= DIRECTION A =
Can you quote the court argument transcript on savings and loan share accounts word for word, everything from "Do you draw" down to "the passbook accounts."?
= DIRECTION B =
Could you extend the court argument transcript on savings and loan share accounts, picking up after its last sentence?
** begin EXTRACT PROVIDED **
It noted that in a mutual savings and loan association, the petitioners, the investors in the association were engaged in a common enterprise: that of lending money.

And they relied on the skill and efforts of the management for return on their investment: for it there are no earnings and profits in the savings and loan association, there can be no dividends paid.

The Court found in reaching that… in making its determination that the following factors were present, and these factors are present in this case.

The share accounts carry with them a right to vote.

The shares represented all of the equity of the association.

The right to withdraw as a shareholder was subject to certain conditions, and the application to withdraw did not automatically make the withdrawing shareholder a creditor of the association.

Harry A. Blackmun:

Mr. Nicholas.

William R. Nicholas:

Yes.

Harry A. Blackmun:

Do you draw any distinction at all between the certificates of deposit, on the one hand, and the passbook savings account on the other?

William R. Nicholas:

No, I do not, Your Honor.

The rights which are given to the holder of the certificate in this particular case are exactly the same as those on the passbook accounts.

Harry A. Blackmun:

If you prevail here, how is the gain taxed?

William R. Nicholas:

When the share account holder withdraws the money from the association… in other words, takes out his investment… the he must pay the tax.

Harry A. Blackmun:

As a practical matter, how is that enforceable?

William R. Nicholas:

Well, I think that particularly in these types of mergers, Your Honor, usually these accounts are segregated, and of course, since it is a reorganization, the organizations must file the necessary information with the Commissioner under the regulations under Section 368 that would tell that there has been a reorganization.

Harry A. Blackmun:

But it certainly is unusual to… when money cash is drawn out of say a passbook savings account, to have gain realized thereby.

Harry A. Blackmun:

I’m just wondering how the Commissioner ever would… would enforce it if a taxpayer overlooked including it.

William R. Nicholas:

I don’t believe that that really is an administrative problem, Your Honor.

I think that there are certainly ways to enforce that, and it is certainly no more difficult than a share of stock where one must keep track of his basis in that stock, and the stock might split, or there are going to be stock dividends, all of which affect the basis, and when that stock is ultimately sold, the gain reported.

It is a self-assessment system, and–

Harry A. Blackmun:

Well, there is some… there is some difference.

Certainly with stock one has a stock certificate, and it has to be turned in.

But with just a savings account, a passbook savings account, your client draws out $100, there’s no other certificate or title that gets passed the way there is with a stock certificate.
** end EXTRACT PROVIDED **
** begin INFORMATION SHOWN **
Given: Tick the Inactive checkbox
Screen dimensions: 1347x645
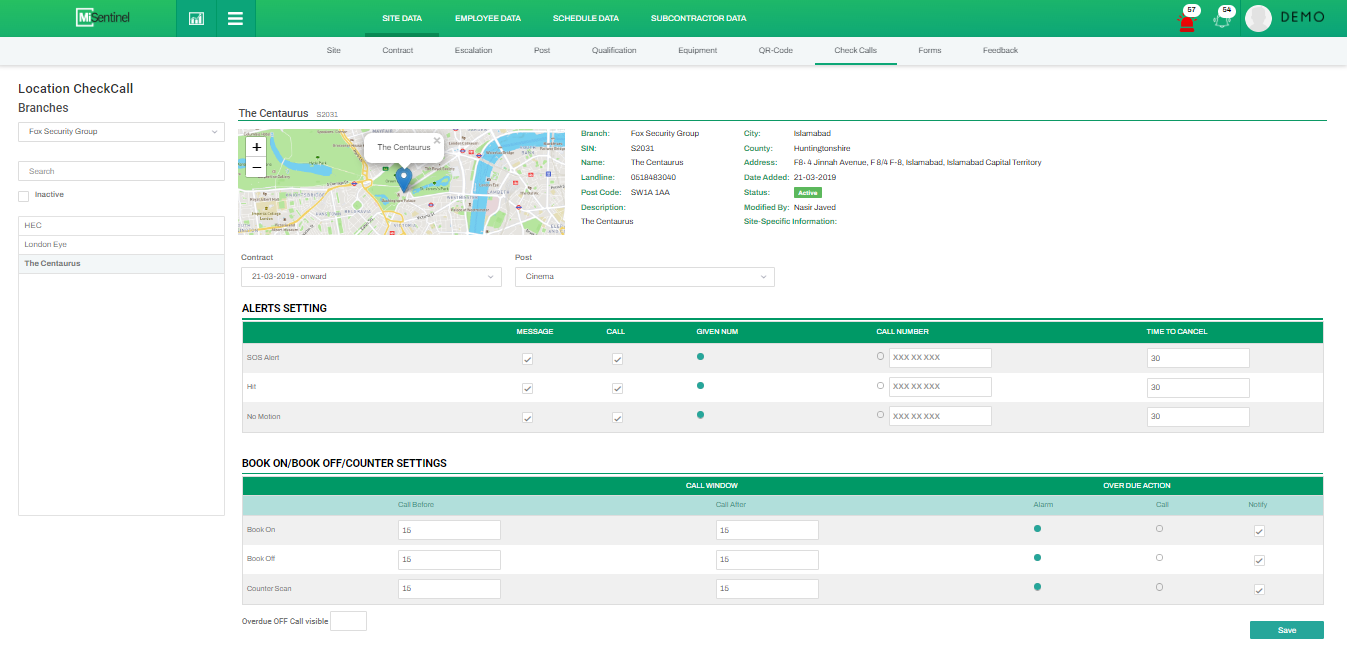Looking at the screenshot, I should point(24,196).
** end INFORMATION SHOWN **
= FINAL RESULT A =
Do you draw any distinction at all between the certificates of deposit, on the one hand, and the passbook savings account on the other?

William R. Nicholas:

No, I do not, Your Honor.

The rights which are given to the holder of the certificate in this particular case are exactly the same as those on the passbook accounts.

= FINAL RESULT B =
I realize the Solicitor General makes no point of this.

He merely mentions it as a… with a passing reference.

But I’m a little concerned about the practicalities of it, I guess.

William R. Nicholas:

–I think, Your Honor, as a practical matter certainly the mergers that we have been involved with when the decision has been made to withdraw the accounts by the parties involved, the tax has always been paid, and in particularly in these types of situations where these accounts are segregated and marked as exchange accounts.

They are not the normal type accounts in–

Byron R. White:

Well, it says between the bank, though, and the… and the account holder it is.

He can draw it out any time he wants to.

William R. Nicholas:

–Well, remember that in these reorganizations, Justice White, first those accounts could not be withdrawn for one year.

Byron R. White:

Yes.

William R. Nicholas:

And so they were segregated in that manner so that–

Byron R. White:

But after that he can draw it out any time he wants.

William R. Nicholas:

–That is correct.

He could go in and–

Byron R. White:

You would know how much gain there is, wouldn’t you?

William R. Nicholas:

–Yes.

Byron R. White:

And in advance.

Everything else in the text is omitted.